• _Information_:
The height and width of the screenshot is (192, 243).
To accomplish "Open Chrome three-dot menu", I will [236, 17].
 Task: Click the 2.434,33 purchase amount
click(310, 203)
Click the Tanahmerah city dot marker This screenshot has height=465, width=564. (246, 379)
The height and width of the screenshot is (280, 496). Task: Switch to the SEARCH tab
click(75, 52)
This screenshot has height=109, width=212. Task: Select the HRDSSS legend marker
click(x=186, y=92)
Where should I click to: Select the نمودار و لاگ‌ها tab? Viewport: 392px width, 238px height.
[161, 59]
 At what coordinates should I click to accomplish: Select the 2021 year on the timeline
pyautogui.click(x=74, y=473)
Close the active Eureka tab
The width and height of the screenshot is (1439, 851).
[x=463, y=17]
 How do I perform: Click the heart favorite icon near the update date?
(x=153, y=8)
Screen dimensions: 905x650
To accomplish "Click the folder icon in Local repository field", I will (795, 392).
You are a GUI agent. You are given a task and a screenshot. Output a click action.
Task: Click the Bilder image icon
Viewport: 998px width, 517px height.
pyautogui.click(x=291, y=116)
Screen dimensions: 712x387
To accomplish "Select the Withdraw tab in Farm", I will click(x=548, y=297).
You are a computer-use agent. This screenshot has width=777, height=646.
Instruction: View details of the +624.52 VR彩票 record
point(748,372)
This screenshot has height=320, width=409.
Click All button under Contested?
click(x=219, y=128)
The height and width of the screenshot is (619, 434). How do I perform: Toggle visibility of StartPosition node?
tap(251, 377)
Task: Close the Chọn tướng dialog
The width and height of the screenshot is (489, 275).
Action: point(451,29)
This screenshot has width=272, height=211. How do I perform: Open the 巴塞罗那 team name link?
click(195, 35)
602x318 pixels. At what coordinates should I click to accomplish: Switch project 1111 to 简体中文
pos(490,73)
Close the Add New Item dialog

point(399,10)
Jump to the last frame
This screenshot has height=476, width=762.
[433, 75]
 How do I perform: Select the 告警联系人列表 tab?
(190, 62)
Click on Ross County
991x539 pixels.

• _Exercise requirements_:
Reproduce the listing in full. Change nothing.

• _Task result_:
The height and width of the screenshot is (192, 243).
To accomplish "Open Chrome three-dot menu", I will [236, 17].
 Task: Click the 2.434,33 purchase amount
click(310, 203)
Click the Tanahmerah city dot marker This screenshot has height=465, width=564. (246, 379)
The height and width of the screenshot is (280, 496). Task: Switch to the SEARCH tab
click(75, 52)
This screenshot has height=109, width=212. Task: Select the HRDSSS legend marker
click(x=186, y=92)
Where should I click to: Select the نمودار و لاگ‌ها tab? Viewport: 392px width, 238px height.
[161, 59]
 At what coordinates should I click to accomplish: Select the 2021 year on the timeline
pyautogui.click(x=74, y=473)
Close the active Eureka tab
The width and height of the screenshot is (1439, 851).
[x=463, y=17]
 How do I perform: Click the heart favorite icon near the update date?
(x=153, y=8)
Screen dimensions: 905x650
To accomplish "Click the folder icon in Local repository field", I will (795, 392).
You are a GUI agent. You are given a task and a screenshot. Output a click action.
Task: Click the Bilder image icon
Viewport: 998px width, 517px height.
pyautogui.click(x=291, y=116)
Screen dimensions: 712x387
To accomplish "Select the Withdraw tab in Farm", I will click(x=548, y=297).
You are a computer-use agent. This screenshot has width=777, height=646.
Instruction: View details of the +624.52 VR彩票 record
point(748,372)
This screenshot has height=320, width=409.
Click All button under Contested?
click(x=219, y=128)
The height and width of the screenshot is (619, 434). How do I perform: Toggle visibility of StartPosition node?
tap(251, 377)
Task: Close the Chọn tướng dialog
The width and height of the screenshot is (489, 275).
Action: point(451,29)
This screenshot has width=272, height=211. How do I perform: Open the 巴塞罗那 team name link?
click(195, 35)
602x318 pixels. At what coordinates should I click to accomplish: Switch project 1111 to 简体中文
pos(490,73)
Close the Add New Item dialog

point(399,10)
Jump to the last frame
This screenshot has height=476, width=762.
[433, 75]
 How do I perform: Select the 告警联系人列表 tab?
(190, 62)
Click on Ross County
991x539 pixels.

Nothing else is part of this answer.